Congrès HLM : le parcours résidentiel, l'effet ciseau de la crise

À mesure que la crise du logement s'aggrave, les parcours résidentiels se figent. Faute de logements disponibles, de solutions de mutation ou d’accession à la propriété, les locataires voient leur trajectoire résidentielle se refermer. Peut-on encore fluidifier le système ?

Blocage des mutations, parcours résidentiels figés : derrière les statistiques, des milliers de locataires vivent l’impossibilité de changer de logement, même quand leur vie l’exige. Un sujet central qui a animé une table-ronde du congrès HLM, consacrée à ce que les bailleurs identifient comme l’un des plus grands points de crispation du moment.

Éric Pinatel, président de la commission Politiques sociales de l'USH, a rappelé que le bien-loger ne s'arrête pas à la première attribution : la mission des bailleurs est aussi d'accompagner les familles dans l'évolution de leur parcours résidentiel. "Le parcours résidentiel et les mutations viennent interroger deux sujets majeurs chez nous : la production de logement et l'attribution."

La baisse forte de la production, qui touche l'ensemble de la chaîne du logement (social et privé), entraîne de fait une baisse du taux de rotation. Dans certaines régions, ce taux est descendu à moins de 2%.

L'innovation face à la sous-occupation

Face à l'impossibilité de satisfaire les 300.000 demandeurs de logements sociaux à Paris, Cécile Belard du Plantys, directrice générale de Paris Habitat, a détaillé des approches pragmatiques.
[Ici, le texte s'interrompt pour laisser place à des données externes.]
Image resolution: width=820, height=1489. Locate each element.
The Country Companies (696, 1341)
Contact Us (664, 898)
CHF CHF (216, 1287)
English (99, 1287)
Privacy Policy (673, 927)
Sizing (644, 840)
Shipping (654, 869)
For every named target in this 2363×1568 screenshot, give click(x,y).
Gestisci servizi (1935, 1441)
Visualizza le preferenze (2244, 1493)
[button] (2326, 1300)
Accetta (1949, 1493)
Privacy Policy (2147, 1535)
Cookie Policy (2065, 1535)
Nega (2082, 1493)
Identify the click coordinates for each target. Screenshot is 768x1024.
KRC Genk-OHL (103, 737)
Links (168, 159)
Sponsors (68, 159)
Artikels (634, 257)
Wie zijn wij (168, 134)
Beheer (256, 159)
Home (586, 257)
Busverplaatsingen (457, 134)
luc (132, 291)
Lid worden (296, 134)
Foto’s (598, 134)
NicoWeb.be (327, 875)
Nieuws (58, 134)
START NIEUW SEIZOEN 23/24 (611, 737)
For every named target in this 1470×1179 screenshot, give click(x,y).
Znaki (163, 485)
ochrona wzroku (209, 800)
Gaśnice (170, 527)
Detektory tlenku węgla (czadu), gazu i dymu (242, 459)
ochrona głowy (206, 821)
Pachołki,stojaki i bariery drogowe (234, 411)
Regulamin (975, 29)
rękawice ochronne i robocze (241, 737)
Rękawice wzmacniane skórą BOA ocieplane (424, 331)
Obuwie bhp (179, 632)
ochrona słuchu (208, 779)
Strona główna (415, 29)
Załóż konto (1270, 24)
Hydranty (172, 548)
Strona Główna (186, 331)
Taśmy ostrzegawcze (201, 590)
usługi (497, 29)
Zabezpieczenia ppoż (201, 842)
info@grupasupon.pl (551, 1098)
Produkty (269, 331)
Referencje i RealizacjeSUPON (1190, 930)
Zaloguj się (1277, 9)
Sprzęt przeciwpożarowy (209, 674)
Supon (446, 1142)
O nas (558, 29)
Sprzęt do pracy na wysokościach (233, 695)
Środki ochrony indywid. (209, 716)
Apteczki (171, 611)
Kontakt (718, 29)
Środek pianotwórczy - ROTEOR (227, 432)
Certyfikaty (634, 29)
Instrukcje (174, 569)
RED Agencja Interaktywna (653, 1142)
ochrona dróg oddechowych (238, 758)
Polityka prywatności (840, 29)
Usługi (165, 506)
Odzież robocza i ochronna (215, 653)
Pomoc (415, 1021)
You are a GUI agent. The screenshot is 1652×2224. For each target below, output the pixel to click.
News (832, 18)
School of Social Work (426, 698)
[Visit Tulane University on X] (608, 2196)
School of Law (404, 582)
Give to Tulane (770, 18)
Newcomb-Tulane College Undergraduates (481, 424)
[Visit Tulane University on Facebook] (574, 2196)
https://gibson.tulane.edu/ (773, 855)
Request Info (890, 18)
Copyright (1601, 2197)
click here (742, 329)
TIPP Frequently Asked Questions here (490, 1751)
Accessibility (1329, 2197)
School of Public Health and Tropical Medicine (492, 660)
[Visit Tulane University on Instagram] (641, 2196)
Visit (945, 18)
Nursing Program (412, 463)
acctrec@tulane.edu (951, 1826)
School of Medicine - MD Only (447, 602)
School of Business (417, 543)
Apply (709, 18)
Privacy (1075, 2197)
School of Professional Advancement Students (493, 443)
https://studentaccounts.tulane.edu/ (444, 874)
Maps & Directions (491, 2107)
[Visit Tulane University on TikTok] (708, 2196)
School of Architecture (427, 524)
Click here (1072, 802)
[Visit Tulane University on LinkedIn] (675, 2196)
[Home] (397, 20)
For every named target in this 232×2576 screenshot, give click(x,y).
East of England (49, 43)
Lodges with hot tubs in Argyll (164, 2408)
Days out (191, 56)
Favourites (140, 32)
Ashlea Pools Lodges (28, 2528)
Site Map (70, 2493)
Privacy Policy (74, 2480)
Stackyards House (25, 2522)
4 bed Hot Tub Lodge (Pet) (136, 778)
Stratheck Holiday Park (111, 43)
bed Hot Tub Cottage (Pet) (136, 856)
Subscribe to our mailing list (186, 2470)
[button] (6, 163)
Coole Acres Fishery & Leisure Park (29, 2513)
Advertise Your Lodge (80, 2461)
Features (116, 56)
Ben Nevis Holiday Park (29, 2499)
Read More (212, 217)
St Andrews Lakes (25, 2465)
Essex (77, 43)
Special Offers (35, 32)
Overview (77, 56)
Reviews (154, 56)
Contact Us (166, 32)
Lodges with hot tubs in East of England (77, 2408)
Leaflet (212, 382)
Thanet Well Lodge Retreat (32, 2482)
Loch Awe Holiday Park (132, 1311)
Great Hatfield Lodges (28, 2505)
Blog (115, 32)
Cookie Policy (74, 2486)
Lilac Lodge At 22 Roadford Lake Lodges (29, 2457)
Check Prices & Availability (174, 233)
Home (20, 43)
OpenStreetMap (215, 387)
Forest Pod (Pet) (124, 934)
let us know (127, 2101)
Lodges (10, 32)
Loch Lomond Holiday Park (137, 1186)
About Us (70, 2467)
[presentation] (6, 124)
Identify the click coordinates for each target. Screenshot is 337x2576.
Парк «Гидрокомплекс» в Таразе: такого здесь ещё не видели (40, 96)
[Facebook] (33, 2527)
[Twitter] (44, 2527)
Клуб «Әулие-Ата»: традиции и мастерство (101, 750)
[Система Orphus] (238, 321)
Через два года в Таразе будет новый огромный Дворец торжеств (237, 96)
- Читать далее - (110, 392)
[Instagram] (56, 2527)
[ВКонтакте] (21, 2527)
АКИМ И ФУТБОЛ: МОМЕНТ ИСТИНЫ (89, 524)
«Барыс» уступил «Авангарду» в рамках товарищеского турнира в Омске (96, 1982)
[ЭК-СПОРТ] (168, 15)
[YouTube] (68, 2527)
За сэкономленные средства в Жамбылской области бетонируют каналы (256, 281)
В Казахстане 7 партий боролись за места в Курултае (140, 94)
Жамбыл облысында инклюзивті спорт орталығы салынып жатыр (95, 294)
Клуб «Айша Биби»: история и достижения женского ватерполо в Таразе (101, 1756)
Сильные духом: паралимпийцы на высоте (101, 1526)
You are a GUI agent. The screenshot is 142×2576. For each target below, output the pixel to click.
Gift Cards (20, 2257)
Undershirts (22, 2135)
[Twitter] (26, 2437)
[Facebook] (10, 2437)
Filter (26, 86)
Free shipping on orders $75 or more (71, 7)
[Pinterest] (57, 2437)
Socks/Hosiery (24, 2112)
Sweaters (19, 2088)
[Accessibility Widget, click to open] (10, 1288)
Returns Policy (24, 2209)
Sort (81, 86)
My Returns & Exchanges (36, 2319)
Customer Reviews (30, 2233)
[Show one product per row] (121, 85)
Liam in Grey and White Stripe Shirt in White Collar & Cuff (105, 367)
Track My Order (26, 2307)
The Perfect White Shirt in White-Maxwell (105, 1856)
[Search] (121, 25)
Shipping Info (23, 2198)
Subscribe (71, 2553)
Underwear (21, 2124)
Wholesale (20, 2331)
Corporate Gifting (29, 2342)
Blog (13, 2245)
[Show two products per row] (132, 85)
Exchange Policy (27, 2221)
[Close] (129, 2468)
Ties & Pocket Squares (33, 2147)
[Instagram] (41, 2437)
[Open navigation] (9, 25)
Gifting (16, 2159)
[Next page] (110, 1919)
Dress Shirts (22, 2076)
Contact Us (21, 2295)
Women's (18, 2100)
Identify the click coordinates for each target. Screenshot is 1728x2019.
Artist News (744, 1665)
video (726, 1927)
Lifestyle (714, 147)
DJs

Concernant l'examen de l'occupation des logements (EOL), qui impose d'examiner la situation des locataires tous les trois ans, Paris Habitat a choisi de cibler d’abord les situations de sous-occupation aggravée, en misant sur l’incitation plutôt que sur la contrainte. Comme l'explique Cécile Belard du Plantys, la démarche se veut accompagnante — y compris sur le plan logistique et financier lors du déménagement.

Le succès le plus notable en matière de mobilité est la plateforme interbailleurs "Échanger Habiter". Lancée en 2018 à Paris, elle compte aujourd'hui 33 bailleurs et 111 communes partenaires. Cette initiative permet aux locataires d'échanger directement leur logement.

Pour Paris Habitat, l'initiative est un franc succès, représentant 172 mutations en 2024 sur un total de 1.000 par an. Mais au-delà des chiffres, c'est l'autonomie et la solidarité qui sont recherchées : "Ce qui est très positif, c'est qu'à un moment donné, ça fait vivre une forme de solidarité intergénérationnelle entre les locataires eux-mêmes", fait valoir Cécile Belard du Plantys.

Le levier de l'accession : une reconnaissance sociale

Pour soulager le parc locatif, l'accession à la propriété est un axe crucial. Norbert Fanchon, président du directoire du groupe Gambetta, a rappelé que 72% des locataires HLM souhaitent devenir propriétaires. Cependant, il a souligné avec force que le problème de la mobilité est avant tout un problème de production. "La conséquence de la politique des gouvernements, c'est que 2024 est la pire année de la construction de logements neufs en France depuis l'après-guerre... À présent, 84% des Français pensent que l'accession est devenue impossible."

Ce blocage se traduit concrètement par une baisse du taux de propriétaires en France (passant de 57,8% à 57%), soit 240.000 locataires supplémentaires, augmentant la pression sur la demande.

Les organismes HLM sont pourtant légitimes et efficaces dans ce domaine, réalisant 1 logement sur 6 vendu à une personne physique en France, grâce à des outils comme le BRS (bail réel solidaire) ou le PSLA (prêt social location-accession).

Alain Misse, juriste chez Force ouvrière consommateurs, a confirmé que l'accession est vue comme un cheminement et une "reconnaissance sociale". Toutefois, il a rappelé les contraintes (manque de réserves, difficulté à obtenir un financement bancaire, besoin d'accompagnement balisé) qui rendent la solution inatteignable pour beaucoup.

Le vœu de la rupture et de l'action

Si les bailleurs sociaux s'engagent à ne pas baisser les bras face aux difficultés, le message principal adressé aux pouvoirs publics est, là encore, un appel à la rupture et à l'action.

Norbert Fanchon a exhorté les élus à prendre la parole sur le sujet de la construction durant la campagne municipale. Il a lancé un appel direct aux futurs maires : "Délivrez les permis de construire. Ne reportez pas les nouveaux projets à un an, deux ans, trois ans, parce que vous venez d'être élus !"

Éric Pinatel a enfin formulé le vœu que l'accompagnement des locataires, qu'il s'agisse de mutation ou d'évolution de vie, permette à chaque famille de connaître un parcours résidentiel qui corresponde à son besoin de bien-loger tout au long de sa vie.